◆ TASK DETAILS
Given the material below, return only the lines starting at the line with "How do I perform: Click" and ending at the line with "Image resolution: width=854", exactly as they appear.

>>>

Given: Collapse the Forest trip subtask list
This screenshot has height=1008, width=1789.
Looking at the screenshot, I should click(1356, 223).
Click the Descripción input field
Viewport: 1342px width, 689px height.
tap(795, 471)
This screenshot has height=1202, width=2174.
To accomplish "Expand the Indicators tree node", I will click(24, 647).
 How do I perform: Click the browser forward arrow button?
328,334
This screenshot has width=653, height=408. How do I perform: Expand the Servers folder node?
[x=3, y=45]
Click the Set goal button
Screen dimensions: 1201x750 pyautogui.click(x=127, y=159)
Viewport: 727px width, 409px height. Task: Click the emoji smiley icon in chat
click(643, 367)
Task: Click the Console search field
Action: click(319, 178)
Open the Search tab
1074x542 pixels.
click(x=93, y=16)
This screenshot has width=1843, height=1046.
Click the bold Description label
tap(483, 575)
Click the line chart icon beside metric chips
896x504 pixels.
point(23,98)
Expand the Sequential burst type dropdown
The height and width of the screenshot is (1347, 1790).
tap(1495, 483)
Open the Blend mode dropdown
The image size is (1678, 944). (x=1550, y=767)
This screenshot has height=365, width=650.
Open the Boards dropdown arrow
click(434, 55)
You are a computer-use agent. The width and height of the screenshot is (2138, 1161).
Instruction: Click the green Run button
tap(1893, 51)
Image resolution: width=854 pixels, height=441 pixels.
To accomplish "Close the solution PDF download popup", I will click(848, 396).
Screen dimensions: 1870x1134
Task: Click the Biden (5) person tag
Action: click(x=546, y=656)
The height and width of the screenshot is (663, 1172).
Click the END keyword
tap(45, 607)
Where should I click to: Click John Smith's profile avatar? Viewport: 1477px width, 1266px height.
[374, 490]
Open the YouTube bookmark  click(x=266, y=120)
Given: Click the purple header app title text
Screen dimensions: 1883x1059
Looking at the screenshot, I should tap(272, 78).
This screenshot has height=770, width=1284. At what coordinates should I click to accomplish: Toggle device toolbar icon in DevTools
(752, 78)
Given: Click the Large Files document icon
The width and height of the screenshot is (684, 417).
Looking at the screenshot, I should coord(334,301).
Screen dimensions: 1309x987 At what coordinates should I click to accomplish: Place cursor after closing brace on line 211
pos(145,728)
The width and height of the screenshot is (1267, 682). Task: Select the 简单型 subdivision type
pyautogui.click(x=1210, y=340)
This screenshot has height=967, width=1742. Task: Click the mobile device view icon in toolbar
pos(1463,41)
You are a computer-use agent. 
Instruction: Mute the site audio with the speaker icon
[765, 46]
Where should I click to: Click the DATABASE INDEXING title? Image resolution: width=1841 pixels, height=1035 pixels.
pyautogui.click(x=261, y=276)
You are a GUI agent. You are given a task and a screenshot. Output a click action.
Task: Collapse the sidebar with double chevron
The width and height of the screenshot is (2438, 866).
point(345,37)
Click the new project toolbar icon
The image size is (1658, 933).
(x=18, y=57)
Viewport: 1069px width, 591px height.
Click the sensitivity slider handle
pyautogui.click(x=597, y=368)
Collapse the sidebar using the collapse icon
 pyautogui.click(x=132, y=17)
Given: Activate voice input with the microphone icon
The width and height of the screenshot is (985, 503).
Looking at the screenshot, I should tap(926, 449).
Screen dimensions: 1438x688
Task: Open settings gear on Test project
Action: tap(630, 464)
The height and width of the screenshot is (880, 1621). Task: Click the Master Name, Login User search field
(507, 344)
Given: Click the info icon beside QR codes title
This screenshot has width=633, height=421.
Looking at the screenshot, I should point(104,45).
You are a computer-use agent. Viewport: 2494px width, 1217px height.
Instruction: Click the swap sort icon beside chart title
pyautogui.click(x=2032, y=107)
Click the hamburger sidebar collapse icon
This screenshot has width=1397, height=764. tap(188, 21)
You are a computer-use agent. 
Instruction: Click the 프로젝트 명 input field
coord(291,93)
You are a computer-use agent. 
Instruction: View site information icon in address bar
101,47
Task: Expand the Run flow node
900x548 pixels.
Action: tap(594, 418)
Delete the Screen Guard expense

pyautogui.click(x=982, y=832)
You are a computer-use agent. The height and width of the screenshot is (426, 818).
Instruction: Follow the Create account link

<<<

◆ TASK OUTPUT
 How do I perform: Click the browser forward arrow button?
328,334
This screenshot has width=653, height=408. How do I perform: Expand the Servers folder node?
[x=3, y=45]
Click the Set goal button
Screen dimensions: 1201x750 pyautogui.click(x=127, y=159)
Viewport: 727px width, 409px height. Task: Click the emoji smiley icon in chat
click(643, 367)
Task: Click the Console search field
Action: click(319, 178)
Open the Search tab
1074x542 pixels.
click(x=93, y=16)
This screenshot has width=1843, height=1046.
Click the bold Description label
tap(483, 575)
Click the line chart icon beside metric chips
896x504 pixels.
point(23,98)
Expand the Sequential burst type dropdown
The height and width of the screenshot is (1347, 1790).
tap(1495, 483)
Open the Blend mode dropdown
The image size is (1678, 944). (x=1550, y=767)
This screenshot has height=365, width=650.
Open the Boards dropdown arrow
click(434, 55)
You are a computer-use agent. The width and height of the screenshot is (2138, 1161).
Instruction: Click the green Run button
tap(1893, 51)
Image resolution: width=854 pixels, height=441 pixels.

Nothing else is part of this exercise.